Both the Exynos and Qualcomm Snapdragon processors are used in the Galaxy S III, varying by the country where they are sold.
The S4 will run Android, presumably the latest version available when the phone ships in March. One executive told the Korea Times that the S4 will also be rectangular with rounded corners, like its predecessor.
The S III is the most popular Samsung smartphone, with sales of more than 20 million units in three months, and 30 million expected by the end of 2012. That pace would put it behind Apple's projected iPhone 5 numbers. Some analysts expect 10 million iPhone 5s will be sold in the first 10 days alone.
The competition between Apple and Samsung has reached epic proportions.

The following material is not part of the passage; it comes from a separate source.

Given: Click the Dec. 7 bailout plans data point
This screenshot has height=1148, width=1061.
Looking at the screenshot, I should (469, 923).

There are more than 50 different patent disputes between the two companies in many countries across four continents, according to patent experts.

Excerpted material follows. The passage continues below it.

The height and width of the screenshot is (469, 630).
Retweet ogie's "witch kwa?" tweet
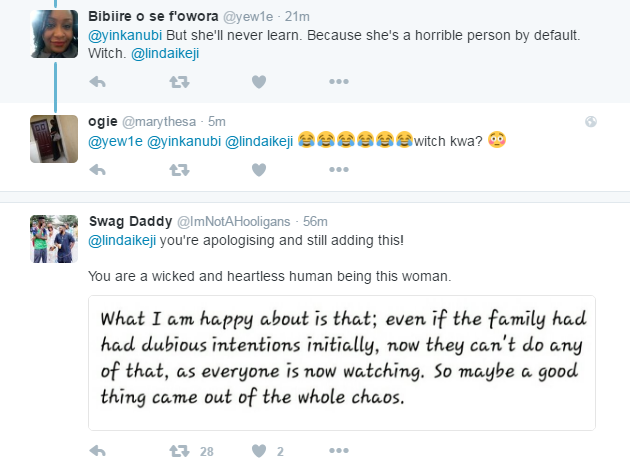(179, 170)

A U.S. jury awarded Apple $1.05 billion in damages last month, after finding that Samsung had copied several features of the iPhone.
The most direct impact Apple could have on Samsung's Galaxy sales would be if U.S. District Court Judge Lucy Koh honors Apple's request for a permanent ban on U.S. sales of eight smartphones, including seven Galaxy models.
A hearing is set for Dec. 6.
In addition to the news about the S4, an unidentified Samsung executive told the Korea Times that the company is going to boost the price charged to Apple for processors produced at its Austin, Texas, plant.
No other details were provided on that report, and Samsung did not respond to a request to comment.
Apple now holds about 31% of the U.S. smartphone market, while Samsung has a 24% share, according to NDP.
Samsung is the biggest maker of cell phone, including smartphones, worldwide, but is slightly behind Apple in global smartphone sales. (Apple makes smartphones, and not feature phones.)
IDC said Apple shipped 19% of the 106 million smartphones shipped worldwide in the second quarter, while Samsung had 16.2%.
Matt Hamblen covers mobile and wireless, smartphones and other handhelds, and wireless networking for Computerworld. Follow Matt on Twitter at @matthamblen, or subscribe to Matt's RSS feed . His e-mail address is email@example.com.
- Sprint to resell Google Apps for Business cloud service
- Samsung's S5 mini: Slimmer and slower than S5, but still scans fingerprints
- Privacy-focused Blackphone starts shipping to early adopters
- Why you shouldn't buy the Amazon Fire phone
- A closer look at the new technologies in Amazon's Fire smartphone
- Amazon's Fire phone is 'Prime' example of customer first
- Amazon's expected smartphone already faces skeptics
- Update: Tizen OS declared 'dead in the water'
- LG's new G3 smartphone: Simpler is better
- LG G3 sports quad-HD screen and laser autofocus
Read more about Netbooks in Computerworld's Netbooks Topic Center.
- Mission Critical: Managing Mobile Applications & Content Smartphones, tablets and other mobile devices have become embedded in enterprise processes, thanks to the consumerization of IT and a new generation of...
- Securing Mobility, From Device to Network At one time, the process of managing and securing mobile devices and applications was fairly straightforward. Most organizations worried about one application (email)...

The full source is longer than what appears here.